Hedgefonds verlieren wie seit Finanzkrise nicht mehr

FMW-Redaktion

Hedgefonds habe im dritten Quartal diesen Jahres so viel Geld ihrer Investoren verloren wie seit der Finanzkrise nicht mehr – das zeigen am gestrigen Abend veröffentlichte Daten der Firma Hedge Fund Research. Demnach gingen die verwalteten Gelder alleine im dritetn Quartal um 95 Milliarden Dollar zurück – das ist ein Rückgang um 3,9%. Insgesamt verwalten die Hedgefonds, die vor allem von wohlhabenden Privatkunden, aber auch von Pensionsfonds mit der Verwaltung von Geldern beauftragt werden, nun noch 2,87 Billionen Dollar zum Ende des dritten Quartals.

Auslöser der herben Verluste waren vor allem der China-Crash bzw. die Reaktion der Märkte auf die Yuan-Abwertung im August sowie der Abverkauf bei Rohstoffen. Auch die Verunsicherung der Märkte über die Frage, ob und wann die Fed die Zinsen anheben wird, scheint den Hedgies nicht gut bekommen zu sein.

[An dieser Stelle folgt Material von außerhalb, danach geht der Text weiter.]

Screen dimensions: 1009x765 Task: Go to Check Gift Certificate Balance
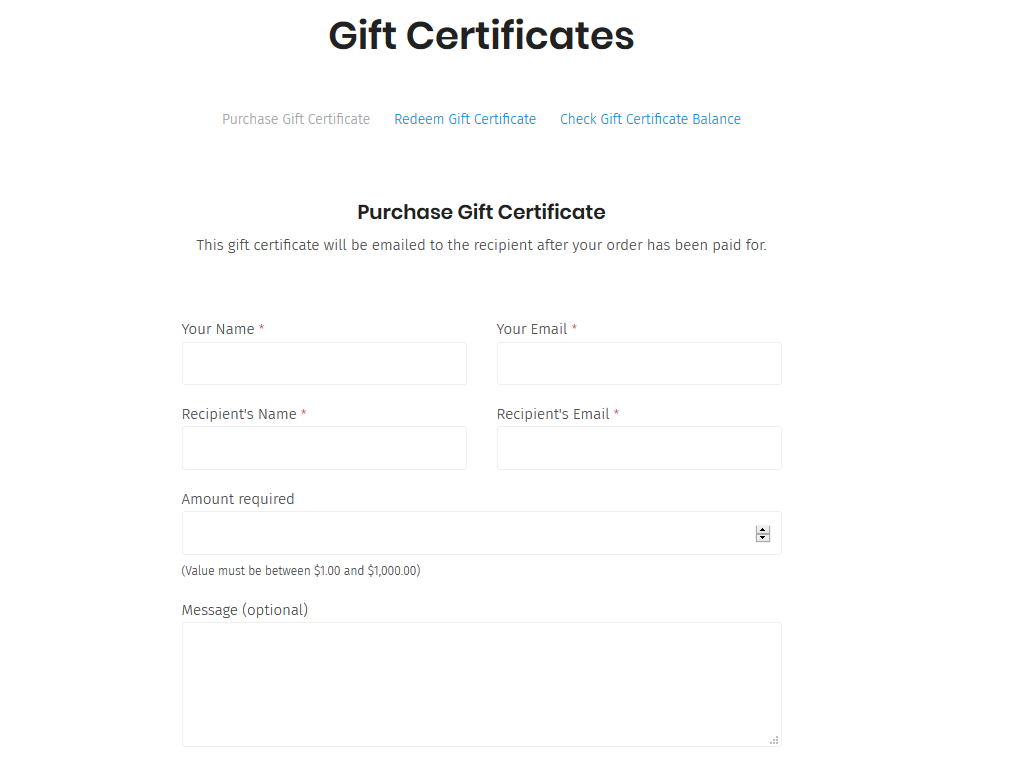pos(650,119)
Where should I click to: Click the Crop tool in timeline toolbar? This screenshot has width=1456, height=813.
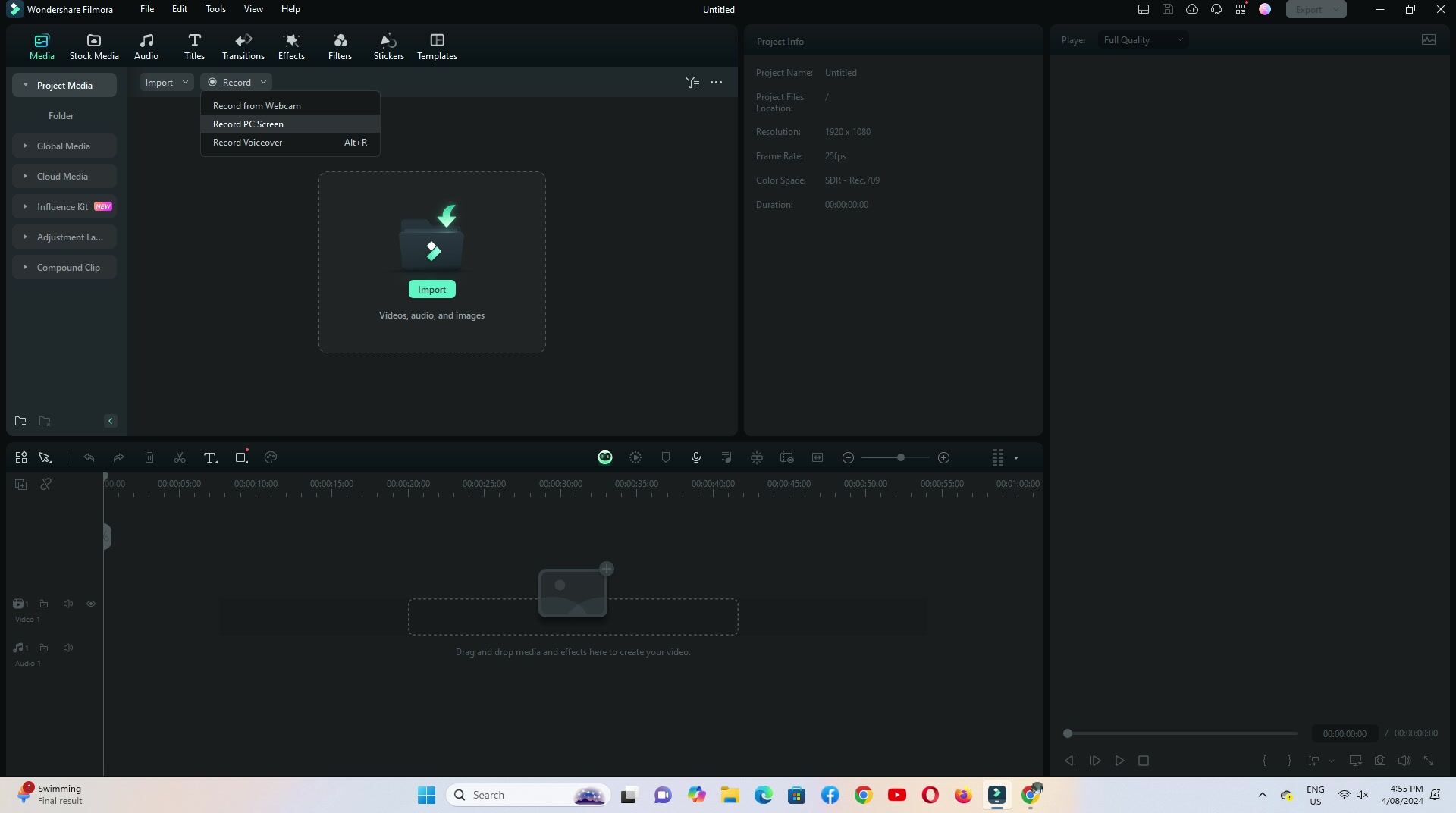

Dramatisch für die Hedgfonds-Industrie, die sich vor allem durch hohe Gebühren auszeichnet, sind nicht nur die entstandenen Verluste. Besorgnis dürften in der Branche vor allem die Tatsache auslösen, dass im dritten Quartal lediglich 5,6 Milliarden Dollar zugeflossen sind – im Vorquartal waren es noch 21,5 Milliarden, im ersten Quartal 18,2 Milliarden Dollar.

Durchschnittlich haben Hedgfonds in diesem Jahr bis Ende September 1,5% verloren – so viel wie in keinem Jahr seit dem Jahr 2011 (damals ein Minus von 5,25%). Dennoch lagen sie in diesem Jahr damit noch besser als der S&P 500, der in demselben Zeitraum 7% verloren hatte. Dass Hedgefonds bei starken Marktturbulenzen ihren eigentlichen Zweck, nämlich Risiken zu hedgen (u.a. durch das Eingehen von Shortpositionen), nicht wirklich erfüllen, hatte schon das Krisenjahr 2008 gezeigt, als Hedgefonds durchschnittlich 19% verloren hatten.

Peinlich ist vor allem, dass in diesem Jahr die großen Hedgefonds, gewissermaßen die Dickschiffe der Branche, deutlich stärker verlieren als der Durchschnitt. So verloren „Promis“ der Szene, etwa David Einhorn’s Greenlight Capital 17% in 2015, sowie William Ackman’s Pershing Square Capital Management 12,6%. In den Vorjahren waren beide Hedgefonds noch unter den besseren Performern gewesen.